A robust red chile beef with a nice, even heat is best asked for as a tamale or wrapped as a burro in a homemade flour tortilla and with a trace of melted cheddar cheese, while green chile beef is tastiest in a burro served enchilada-style, topped with a lovely smoky, peppery red sauce along with melted cheddar cheese shavings. And for fans of the fried burrito, both are options for regular and mini-size chimichangas (Moreno calls them "egg rolls") as is chicken, whose tender meat includes lip-smacking pieces of crispy skin.
Sporting the most ways to be enjoyed is the marinated, cooked, and shredded beef known as machaca. It is prepared medio, or medium, in its consistency, nicely seasoned, and can be had with bits of onions, potatoes, eggs, or beans in specialty burros; mixed with potatoes and onions for a hash-like Mexican breakfast (an idea from Moreno's cousin in Mexico); or combined with lettuce, tomatoes, and green onions in a fried tortilla shell as the Jarrito Salad. Topped with a dollop of sour cream and bits of cheddar cheese, it is surprisingly good, with the best bits being the pieces of the shell's bottom where the meat has left its mark.
In the "other" category, skip the tilapia fish tacos and opt instead for a luscious and moist green corn tamale or two, in which bright yellow corn kernels pop with flavor. And if your Americanized-Mexican palate can't resist (and, really, who cares?), order up appetizers of plate-size cheese crisps layered in hot, gooey cheddar and topped with everything from roasted green chile strips to red chile beef to tomatoes and green onions on thin, crunchy, and brown-around-the-edges flour tortillas.

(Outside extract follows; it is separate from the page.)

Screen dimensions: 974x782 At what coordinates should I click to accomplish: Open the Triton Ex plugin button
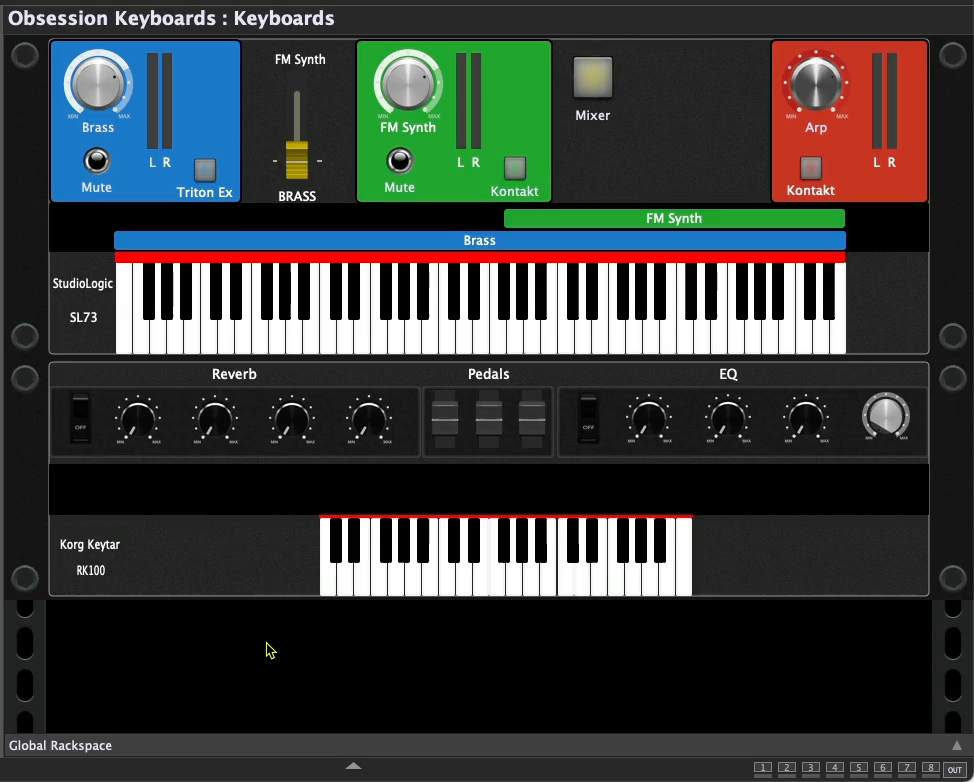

The biggest head-scratcher at Los Jarritos may not be what to eat but when. Breakfast, as well as lunch, starts around 11 a.m. and usually ends at 4 p.m., unless it's slow. Then Moreno and her mom close up early. And if you'd like dinner or a Saturday meal, then it's strictly "by appointment."
Highly recommended, a "by appointment" dining experience at Los Jarritos is like an intimate, all-about-you fest where someone else washes the dishes. Moreno tells me she does one or two a week (a doctor in Scottsdale is a regular) and if time and ingredients allow, mamacita can make just about anything requested. But preparations must be made in advance. The highly organized Moreno requires name, phone number, and guest count, and also asks you to call in your order several hours before your visit (when I was 20 minutes late with mine, my phone rang).
On my nighttime appointment, Moreno unlocked the door and my guests and I (the only visitors that evening) were "shown" to a center table where Los Jarritos' standard paper plate of homemade chips and a bowl of salsa awaited. Not long after Moreno served our drinks and set our silverware from a white towel-lined tray with its contents meticulously arranged like a surgeon's instruments (like I said, she's highly organized), the food we'd requested, including my special-order chilaquiles, began to arrive. True to the food of Los Jarritos, a plate-load of tasty fried tortilla pieces met with a coating of hot melted cheddar cheese with bits of green onion and tomatoes.
They were the best chilaquiles nachos I've ever had — and the only ones.